Da fare:
Riassumi in due frasi la pagina sul licenziamento di M. S.

Pagina:

- - -

Svolgimento del processo
Con ricorso depositato presso il Tribunale di Roma, in funzione di giudice del lavoro, M. S. impugnò il licenziamento intimatogli il 22/7/05 dalla Procter & Gamble Italia spa deducendone l’illegittimità per mancanza di giusta causa o giustificato motivo in ragione degli asseriti motivi ritorsivi o illeciti che l’avevano determinato, per cui chiese la reintegra nel posto di lavoro ed il pagamento delle retribuzioni fino alla reintegra. Il giudice adito rigettò la domanda e a seguito di impugnazione della sentenza da parte del lavoratore la Corte capitolina, con sentenza del 19/1 – 26/3/10, ha respinto il gravame, precisando che il licenziamento poteva ritenersi giustificato in ragione del contenuto diffamatorio delle frasi trasmesse dal dipendente per posta elettronica all’indirizzo dei suoi superiori, missiva, questa, rispetto alla quale non era stata eccepita in nessuno dei due gradi di giudizio l’incapacità di intendere e di volere del ricorrente al momento della sua trasmissione; inoltre, secondo i giudici d’appello non poteva trovare ingresso la tesi dell’esistenza di una provocazione atta a giustificare la gravità del comportamento, in quanto la lamentata persecuzione, che secondo il ricorrente sarebbe stata posta in essere nei suoi confronti dalla datrice di lavoro, era stata esclusa con sentenza passata in giudicato e, d’altra parte, il lavoratore non aveva nemmeno impugnato le precedenti sanzioni disciplinari adottate a suo carico.

- - -

Dati:
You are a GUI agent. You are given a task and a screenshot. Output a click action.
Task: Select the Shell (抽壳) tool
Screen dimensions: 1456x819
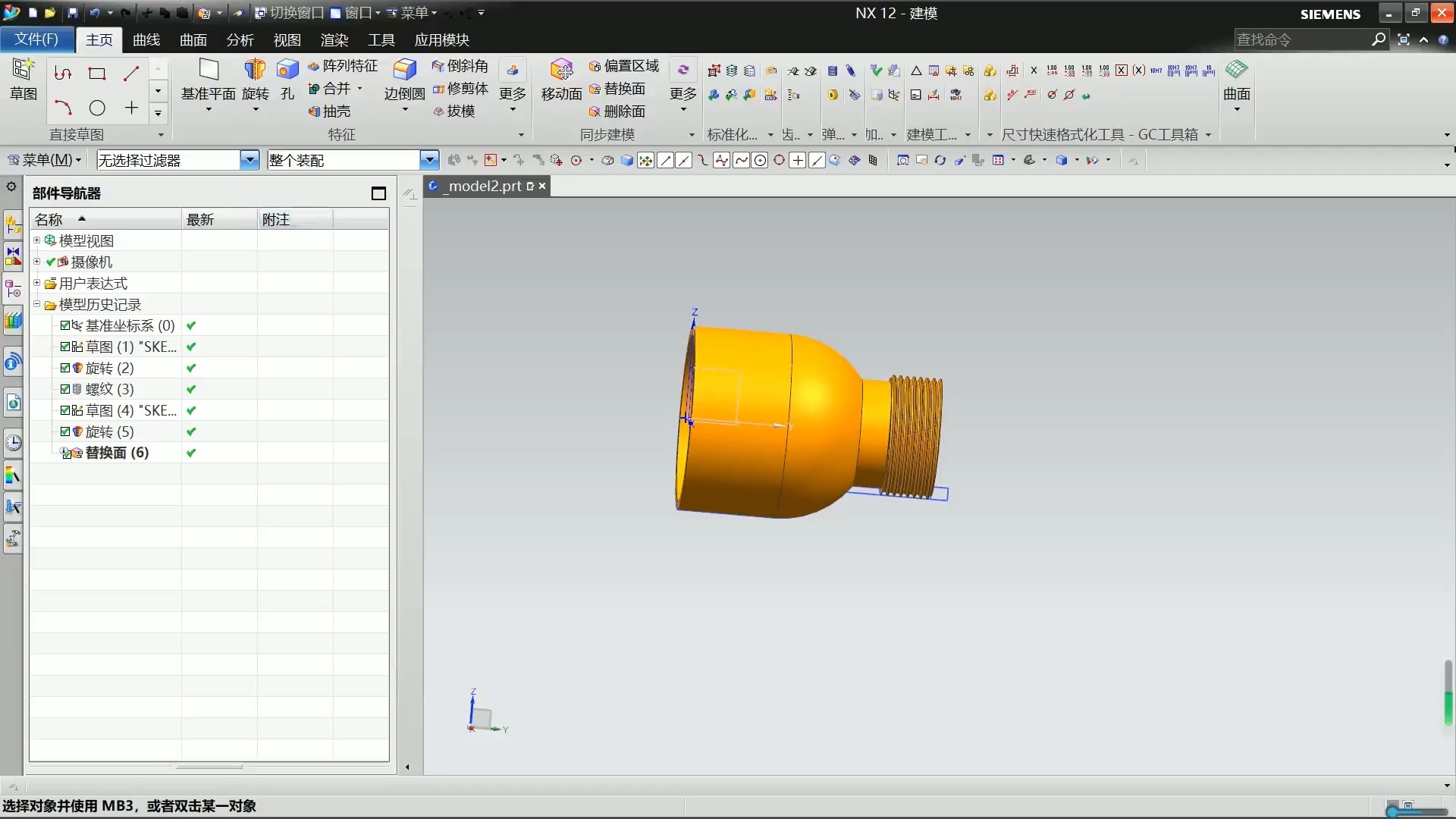[329, 111]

- - -

Risposta:
M. S. contestò davanti al Tribunale di Roma il licenziamento ricevuto il 22/7/05 dalla Procter & Gamble Italia spa e chiese di tornare al suo posto e di avere le retribuzioni fino ad allora, ma la domanda fu respinta. In appello la Corte di Roma respinse a sua volta il ricorso: giudicò il licenziamento giustificato dalle frasi diffamatorie che il dipendente aveva mandato per posta elettronica ai suoi superiori, e non accettò l'idea di una provocazione, perché la persecuzione di cui lui si lamentava era stata esclusa con una sentenza definitiva.